A new cash settlement will be given to the Gulf of Mexico science and restoration project, due to the federal charges related to the 2010 Deepwater Horizon oil spill. The company that operated the drilling rig for BP, Transocean Deepwater, has agreed to pay $1.4 billion in civil and criminal fines and penalties for the spill.
This was announced by the US Department of Justice today. Transocean will pay $1 billion for violations of the Clean Water Act, 80% of which will be dedicated to economic and ecological restoration projects along the Gulf Coast, under legislation approved last year by the US Congress.

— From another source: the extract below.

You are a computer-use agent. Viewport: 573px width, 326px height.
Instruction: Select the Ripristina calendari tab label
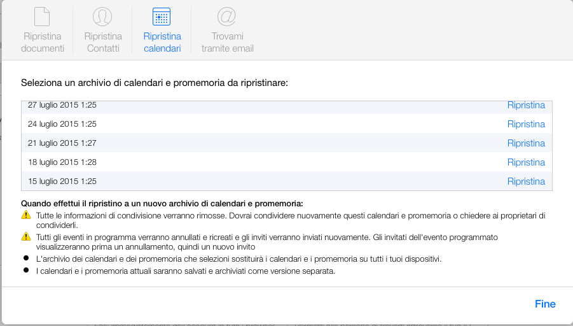[x=162, y=42]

The US National Academy of Sciences (NAS) will get $150 million to help fund an independent, 30-year Gulf Coast research program created under a similar settlement with BP last November. The payment by Transocean will bring the total funding up to $500 million. Transocean will also provide $150 million to the US National Fish and Wildlife Foundation (NFWF) for ecological restoration projects along the Gulf. NFWF has already received $2.4 billion from the earlier settlement by BP.
BP and Transocean are still facing further financial liability for the spill. They will be billed by the US government for the natural resource damages caused by the spill. BP also faces civil charges under the Clean Water Act, which could produce fines from $5 billion to more than $20 billion, 80% of which would be dedicated to economic and ecological restoration along the Gulf Coast.